Thereafter, the Department, without notice to plaintiffs, changed its position on the component parts exemption for riverboat equipment. A January 1994 memorandum from Roe to McShane contained a position statement that the component parts exemption, as to gaming riverboats, would not encompass "[p]urchases of freestanding equipment (anything not secured to the deck), consumable supplies as well as silverware, barware, glassware and dishes, linens, cookware, serving trays, and similar property which is not related directly to gambling and which is not a structural component of the vessel. ..." (emphasis added).[2]

In early 1995, the Department audited plaintiffs' operations for 1993 and 1994. *557 In May 1995, almost a year after the Department adopted its ultimate position and two years after the August 1993 task force meeting attended by plaintiffs, the Department issued to plaintiffs a Notice of Proposed Assessment of sales and use tax, plus interest, on the gaming equipment and other property. Undisputedly, this was the first notice plaintiffs received of the Department's change in its original position.

After plaintiffs protested the denial of the exemption and the Department maintained its position, plaintiffs paid under protest the sum of $278,628.12, representing the sales and use taxes associated with the gaming equipment and interest thereon through the date of payment. This action followed to recover the amount paid under protest.

Proceedings in Lower Courts

After trial on the merits, the trial court concluded that the gaming equipment did not qualify as component parts of the vessel under La.Rev.Stat. 47:305.1A. However, the court ruled that the Department was equitably estopped from collecting the tax. Although the court acknowledged the only real harm occasioned by plaintiffs was the payment of interest, the court concluded that La.Rev.Stat. 47:1601 was a mandatory "all-or-nothing" statute that inseparably linked interest and taxes.[3] The court thus ordered the Department to refund to plaintiffs both the taxes and the interest paid under protest.

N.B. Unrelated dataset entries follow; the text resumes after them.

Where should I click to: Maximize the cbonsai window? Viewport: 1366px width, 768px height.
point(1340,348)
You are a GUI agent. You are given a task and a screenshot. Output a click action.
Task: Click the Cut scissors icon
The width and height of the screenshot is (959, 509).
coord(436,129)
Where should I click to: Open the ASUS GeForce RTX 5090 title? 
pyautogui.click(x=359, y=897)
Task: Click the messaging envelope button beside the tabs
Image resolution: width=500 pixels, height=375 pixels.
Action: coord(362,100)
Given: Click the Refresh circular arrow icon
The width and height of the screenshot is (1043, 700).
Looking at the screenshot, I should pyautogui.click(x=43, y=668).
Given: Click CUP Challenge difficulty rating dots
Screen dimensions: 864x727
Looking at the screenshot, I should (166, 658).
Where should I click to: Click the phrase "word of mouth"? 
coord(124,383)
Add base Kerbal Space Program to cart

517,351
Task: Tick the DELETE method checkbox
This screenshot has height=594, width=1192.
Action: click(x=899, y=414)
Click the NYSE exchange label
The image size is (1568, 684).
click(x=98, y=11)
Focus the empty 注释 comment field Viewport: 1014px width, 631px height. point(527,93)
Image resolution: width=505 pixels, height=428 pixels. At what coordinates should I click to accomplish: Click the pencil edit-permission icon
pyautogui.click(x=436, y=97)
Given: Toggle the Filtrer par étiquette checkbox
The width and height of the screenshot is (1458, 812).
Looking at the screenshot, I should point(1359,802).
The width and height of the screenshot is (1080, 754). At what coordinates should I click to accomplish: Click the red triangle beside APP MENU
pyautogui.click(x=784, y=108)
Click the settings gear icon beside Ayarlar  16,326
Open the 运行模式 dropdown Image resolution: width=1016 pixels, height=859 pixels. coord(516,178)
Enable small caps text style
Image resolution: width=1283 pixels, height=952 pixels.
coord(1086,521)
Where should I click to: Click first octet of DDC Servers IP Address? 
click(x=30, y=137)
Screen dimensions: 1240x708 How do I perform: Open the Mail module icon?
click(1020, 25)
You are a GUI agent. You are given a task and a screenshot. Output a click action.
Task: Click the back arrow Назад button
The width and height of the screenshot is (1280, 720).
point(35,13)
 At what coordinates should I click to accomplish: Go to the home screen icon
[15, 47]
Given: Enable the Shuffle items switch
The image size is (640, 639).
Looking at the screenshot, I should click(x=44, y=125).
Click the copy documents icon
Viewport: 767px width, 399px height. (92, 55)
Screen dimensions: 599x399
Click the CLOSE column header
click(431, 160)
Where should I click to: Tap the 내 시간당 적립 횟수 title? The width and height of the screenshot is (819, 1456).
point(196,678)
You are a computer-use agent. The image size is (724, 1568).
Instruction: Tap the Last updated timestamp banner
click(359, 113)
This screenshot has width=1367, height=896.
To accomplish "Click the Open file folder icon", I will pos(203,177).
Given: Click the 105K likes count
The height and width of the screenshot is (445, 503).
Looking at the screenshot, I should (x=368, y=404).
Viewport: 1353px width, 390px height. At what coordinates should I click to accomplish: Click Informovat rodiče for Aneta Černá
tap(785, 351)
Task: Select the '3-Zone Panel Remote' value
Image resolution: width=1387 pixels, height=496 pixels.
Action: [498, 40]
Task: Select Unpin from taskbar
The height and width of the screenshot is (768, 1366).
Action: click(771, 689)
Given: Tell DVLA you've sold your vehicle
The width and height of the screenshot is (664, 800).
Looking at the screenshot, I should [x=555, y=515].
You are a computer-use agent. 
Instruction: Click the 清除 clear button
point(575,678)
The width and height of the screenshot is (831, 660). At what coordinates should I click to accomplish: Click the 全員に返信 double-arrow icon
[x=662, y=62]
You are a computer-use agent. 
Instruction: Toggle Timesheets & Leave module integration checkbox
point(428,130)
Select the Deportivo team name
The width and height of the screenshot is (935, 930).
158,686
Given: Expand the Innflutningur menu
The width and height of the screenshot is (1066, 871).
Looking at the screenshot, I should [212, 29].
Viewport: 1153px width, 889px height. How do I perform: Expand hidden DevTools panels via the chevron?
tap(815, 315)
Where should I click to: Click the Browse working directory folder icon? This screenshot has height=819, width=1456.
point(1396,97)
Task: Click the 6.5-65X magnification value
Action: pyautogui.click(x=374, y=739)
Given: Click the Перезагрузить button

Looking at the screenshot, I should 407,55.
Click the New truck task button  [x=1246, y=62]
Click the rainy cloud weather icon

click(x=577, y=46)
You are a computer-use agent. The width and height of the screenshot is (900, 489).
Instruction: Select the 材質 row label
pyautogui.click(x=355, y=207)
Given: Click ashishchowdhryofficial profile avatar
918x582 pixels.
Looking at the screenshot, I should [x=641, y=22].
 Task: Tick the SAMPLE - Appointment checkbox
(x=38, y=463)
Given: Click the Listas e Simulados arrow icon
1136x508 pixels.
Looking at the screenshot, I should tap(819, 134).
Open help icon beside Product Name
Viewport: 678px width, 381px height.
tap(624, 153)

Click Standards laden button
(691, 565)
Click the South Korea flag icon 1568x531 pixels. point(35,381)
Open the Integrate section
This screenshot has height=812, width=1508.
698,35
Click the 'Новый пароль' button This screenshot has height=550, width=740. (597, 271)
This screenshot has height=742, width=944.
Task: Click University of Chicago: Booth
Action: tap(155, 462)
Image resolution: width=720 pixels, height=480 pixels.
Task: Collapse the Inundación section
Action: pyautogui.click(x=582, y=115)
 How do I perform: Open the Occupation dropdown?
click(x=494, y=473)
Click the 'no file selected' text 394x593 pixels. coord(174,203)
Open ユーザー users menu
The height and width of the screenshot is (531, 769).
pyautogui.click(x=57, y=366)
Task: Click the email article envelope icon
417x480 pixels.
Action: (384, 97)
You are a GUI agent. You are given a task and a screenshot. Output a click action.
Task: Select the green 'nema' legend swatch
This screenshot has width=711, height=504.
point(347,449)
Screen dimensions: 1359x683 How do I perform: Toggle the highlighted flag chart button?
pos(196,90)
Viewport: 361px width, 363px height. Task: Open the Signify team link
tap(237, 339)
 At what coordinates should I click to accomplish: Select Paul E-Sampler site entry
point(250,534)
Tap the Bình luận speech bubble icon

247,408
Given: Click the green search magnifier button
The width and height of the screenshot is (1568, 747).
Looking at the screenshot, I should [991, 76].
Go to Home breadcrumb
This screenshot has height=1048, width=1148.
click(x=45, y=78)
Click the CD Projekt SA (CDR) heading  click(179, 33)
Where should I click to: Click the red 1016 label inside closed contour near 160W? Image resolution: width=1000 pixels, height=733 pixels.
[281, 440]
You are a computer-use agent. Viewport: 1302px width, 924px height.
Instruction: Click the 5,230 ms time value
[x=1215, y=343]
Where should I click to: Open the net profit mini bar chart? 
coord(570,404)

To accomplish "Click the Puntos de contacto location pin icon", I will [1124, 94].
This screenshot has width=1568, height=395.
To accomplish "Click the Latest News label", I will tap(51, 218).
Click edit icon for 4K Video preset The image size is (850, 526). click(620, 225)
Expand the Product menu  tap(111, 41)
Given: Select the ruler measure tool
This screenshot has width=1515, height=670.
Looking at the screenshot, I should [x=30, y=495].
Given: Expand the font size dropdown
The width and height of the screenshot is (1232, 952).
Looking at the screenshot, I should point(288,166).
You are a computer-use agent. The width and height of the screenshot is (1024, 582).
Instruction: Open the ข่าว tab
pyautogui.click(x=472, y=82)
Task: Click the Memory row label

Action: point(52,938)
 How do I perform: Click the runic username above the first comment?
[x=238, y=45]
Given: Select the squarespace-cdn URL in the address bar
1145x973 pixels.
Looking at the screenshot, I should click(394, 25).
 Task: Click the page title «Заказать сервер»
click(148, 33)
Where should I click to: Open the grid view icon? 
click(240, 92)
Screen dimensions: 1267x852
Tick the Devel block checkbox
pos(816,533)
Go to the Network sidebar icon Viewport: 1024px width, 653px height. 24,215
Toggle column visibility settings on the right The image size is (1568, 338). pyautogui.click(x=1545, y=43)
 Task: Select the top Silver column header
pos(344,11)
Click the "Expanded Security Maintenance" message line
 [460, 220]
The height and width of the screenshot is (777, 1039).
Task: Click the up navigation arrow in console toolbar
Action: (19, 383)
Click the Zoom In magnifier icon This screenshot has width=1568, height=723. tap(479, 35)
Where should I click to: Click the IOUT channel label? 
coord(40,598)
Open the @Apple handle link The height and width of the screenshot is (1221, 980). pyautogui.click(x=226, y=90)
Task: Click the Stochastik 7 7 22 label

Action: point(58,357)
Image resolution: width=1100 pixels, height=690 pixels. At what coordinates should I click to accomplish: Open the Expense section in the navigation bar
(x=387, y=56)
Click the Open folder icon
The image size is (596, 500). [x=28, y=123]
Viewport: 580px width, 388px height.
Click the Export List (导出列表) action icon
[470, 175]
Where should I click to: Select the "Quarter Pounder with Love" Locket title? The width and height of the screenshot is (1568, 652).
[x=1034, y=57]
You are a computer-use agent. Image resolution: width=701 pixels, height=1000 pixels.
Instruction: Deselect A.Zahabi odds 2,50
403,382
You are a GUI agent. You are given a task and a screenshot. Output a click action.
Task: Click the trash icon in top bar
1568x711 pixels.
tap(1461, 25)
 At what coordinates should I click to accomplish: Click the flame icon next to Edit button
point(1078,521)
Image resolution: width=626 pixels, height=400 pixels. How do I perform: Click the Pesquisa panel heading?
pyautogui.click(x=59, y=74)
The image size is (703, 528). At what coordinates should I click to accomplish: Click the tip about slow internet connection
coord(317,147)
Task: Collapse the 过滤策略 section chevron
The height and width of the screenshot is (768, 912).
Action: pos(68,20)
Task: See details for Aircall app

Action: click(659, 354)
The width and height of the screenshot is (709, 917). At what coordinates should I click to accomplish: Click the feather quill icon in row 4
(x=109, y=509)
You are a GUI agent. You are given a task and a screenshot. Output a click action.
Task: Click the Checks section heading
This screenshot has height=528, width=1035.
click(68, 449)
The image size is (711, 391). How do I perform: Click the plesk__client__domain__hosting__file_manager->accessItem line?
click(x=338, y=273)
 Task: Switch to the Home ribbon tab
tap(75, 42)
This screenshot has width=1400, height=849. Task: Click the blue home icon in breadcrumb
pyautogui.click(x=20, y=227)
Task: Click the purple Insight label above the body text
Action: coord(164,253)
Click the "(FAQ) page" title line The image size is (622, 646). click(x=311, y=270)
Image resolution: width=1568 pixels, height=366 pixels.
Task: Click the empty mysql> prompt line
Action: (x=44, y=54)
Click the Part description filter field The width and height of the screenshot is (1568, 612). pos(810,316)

On the Department's appeal, the intermediate court, using a judicially-adopted heightened standard for determining applicability of equitable estoppel in cases involving a state entity, concluded that the doctrine applied in this case. 98-2882 (La.App. 1st Cir.2/18/00), 752 So.2d 390. The court also acknowledged that the 1985 codification of detrimental reliance in La. Civ.Code art. 1967 limits the remedy to the *558 harm incurred and that interest was the only harm plaintiffs incurred.